(Collected data)
━━━━━━━━━━━━━━━━━━━━

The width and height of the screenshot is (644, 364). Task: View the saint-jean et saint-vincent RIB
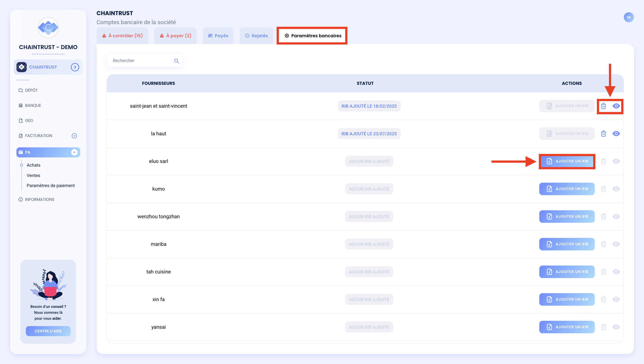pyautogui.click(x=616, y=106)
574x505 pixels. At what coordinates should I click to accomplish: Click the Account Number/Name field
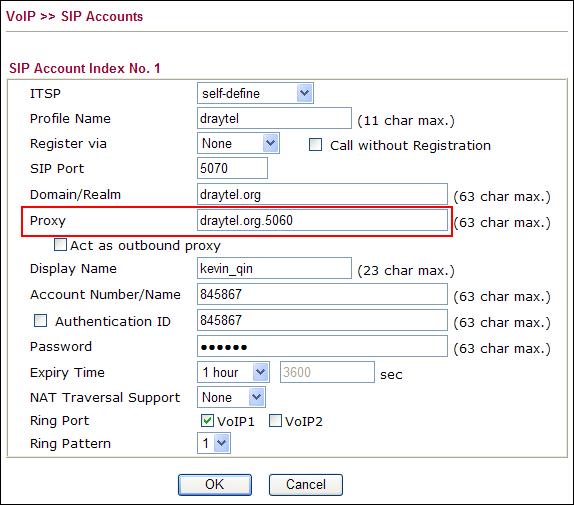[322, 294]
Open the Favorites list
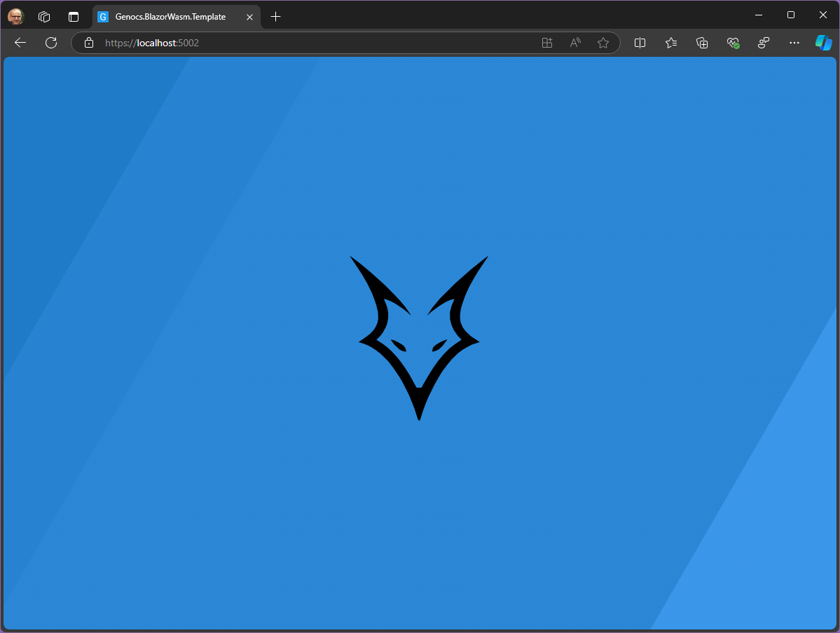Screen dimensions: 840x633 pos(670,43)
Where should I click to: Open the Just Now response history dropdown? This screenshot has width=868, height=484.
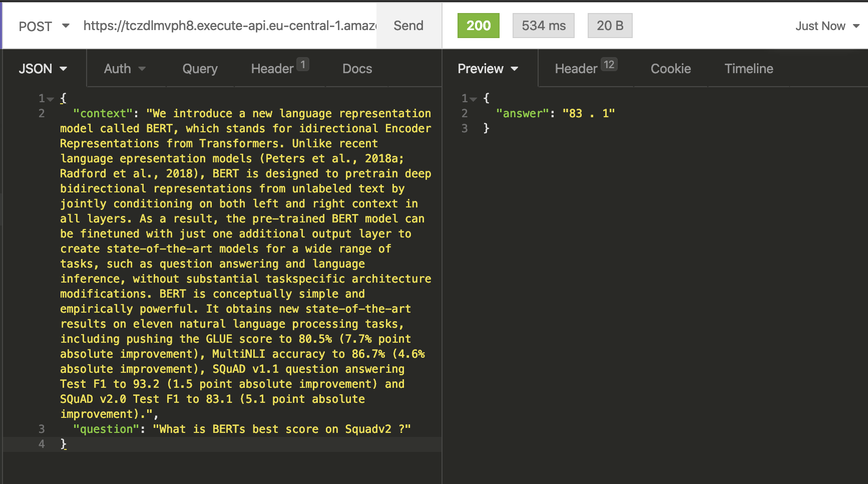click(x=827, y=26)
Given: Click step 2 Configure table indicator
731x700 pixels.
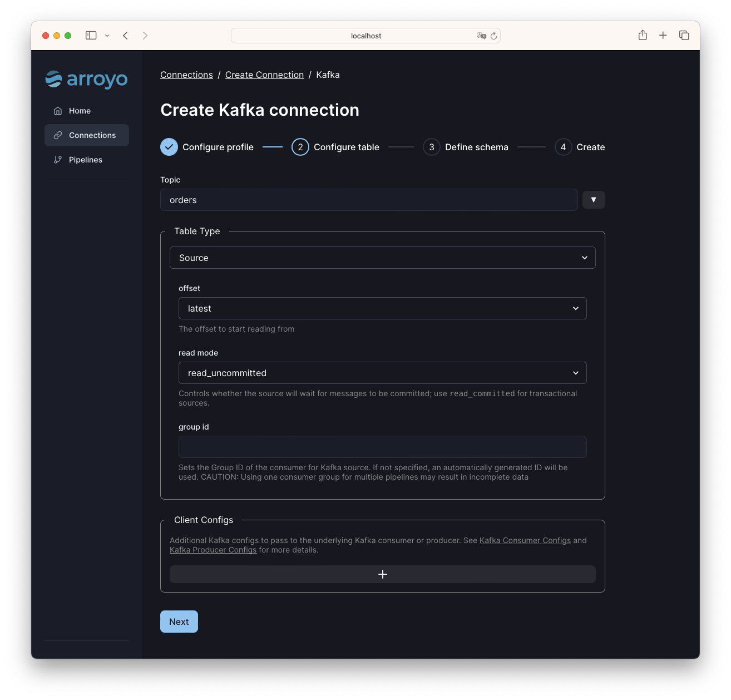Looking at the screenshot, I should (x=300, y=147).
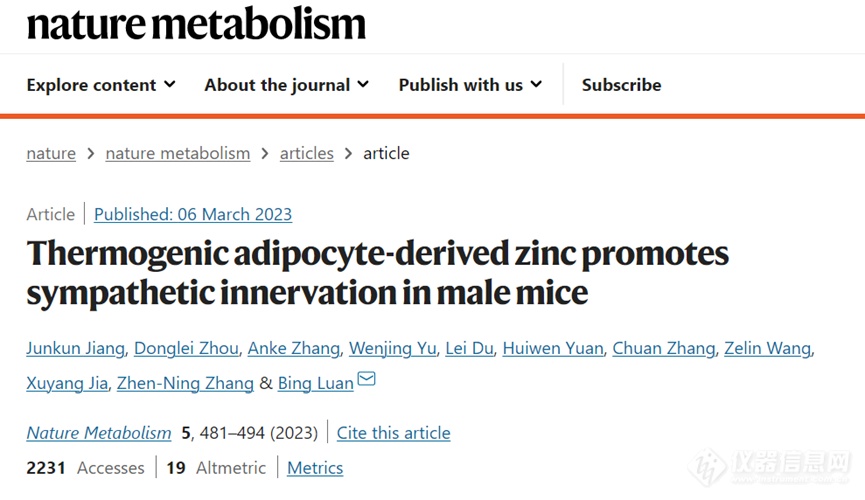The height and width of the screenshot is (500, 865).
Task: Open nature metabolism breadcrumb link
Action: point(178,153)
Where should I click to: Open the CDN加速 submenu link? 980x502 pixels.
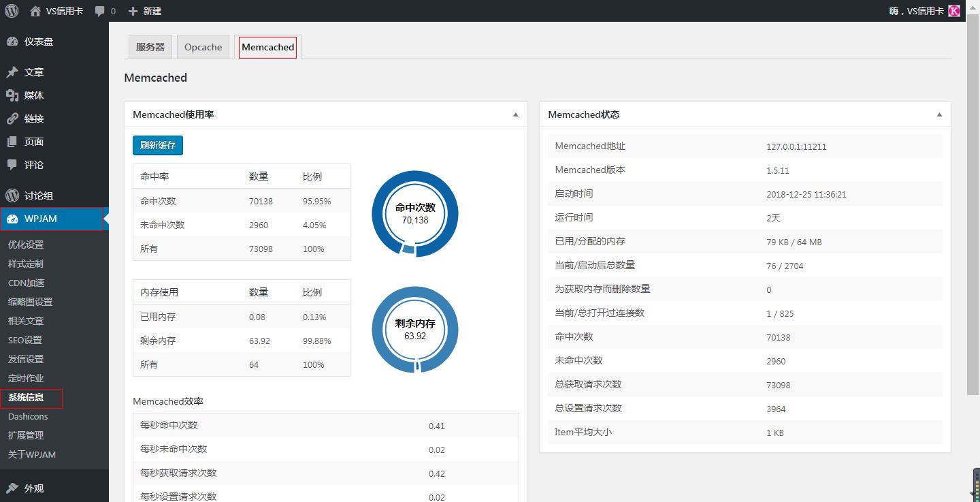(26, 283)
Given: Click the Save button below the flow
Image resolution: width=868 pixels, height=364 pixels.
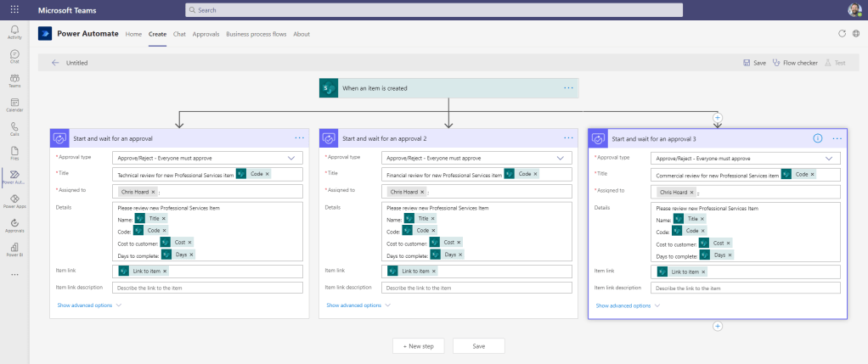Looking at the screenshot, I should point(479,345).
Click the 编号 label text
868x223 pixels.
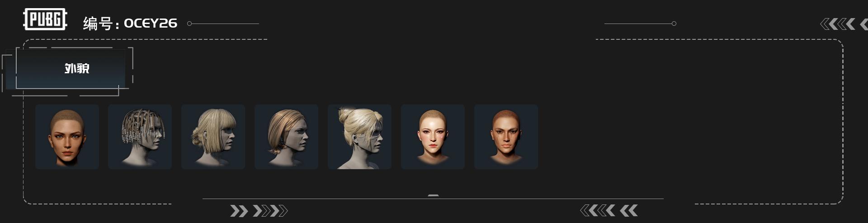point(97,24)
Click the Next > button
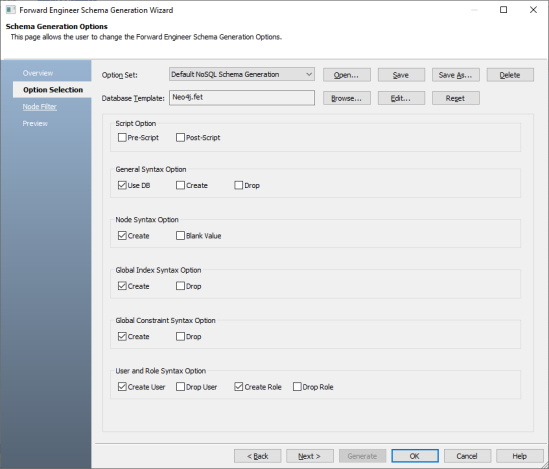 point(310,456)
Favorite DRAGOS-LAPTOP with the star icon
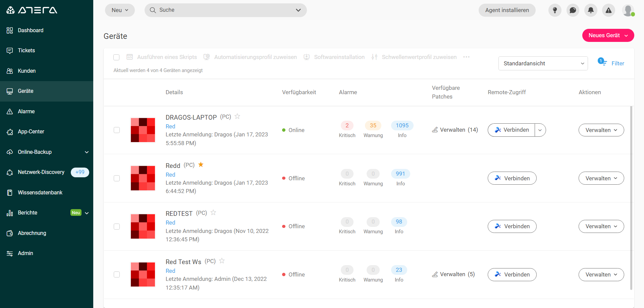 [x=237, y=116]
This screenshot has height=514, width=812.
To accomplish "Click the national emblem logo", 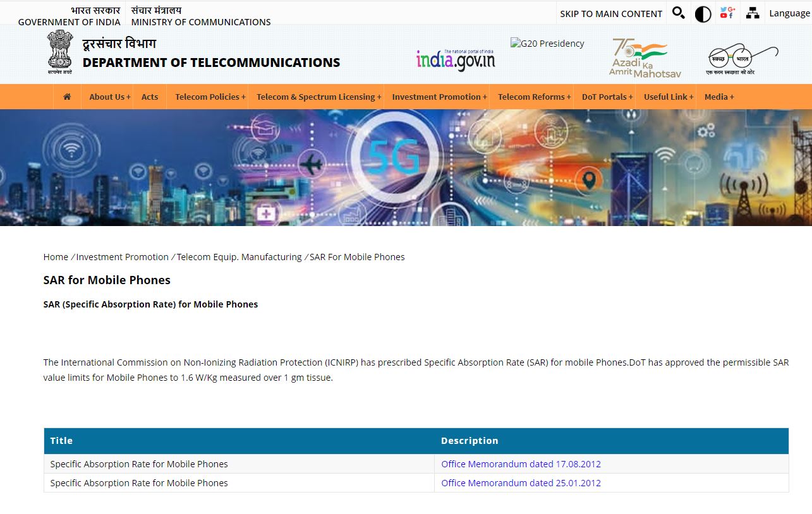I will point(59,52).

━━━━━━━━━━━━━━━━━━━━

- _What the task requires_
Nothing but a number is asked for: how many lines of the records contain the word "Given"?

- _Output of the task_
2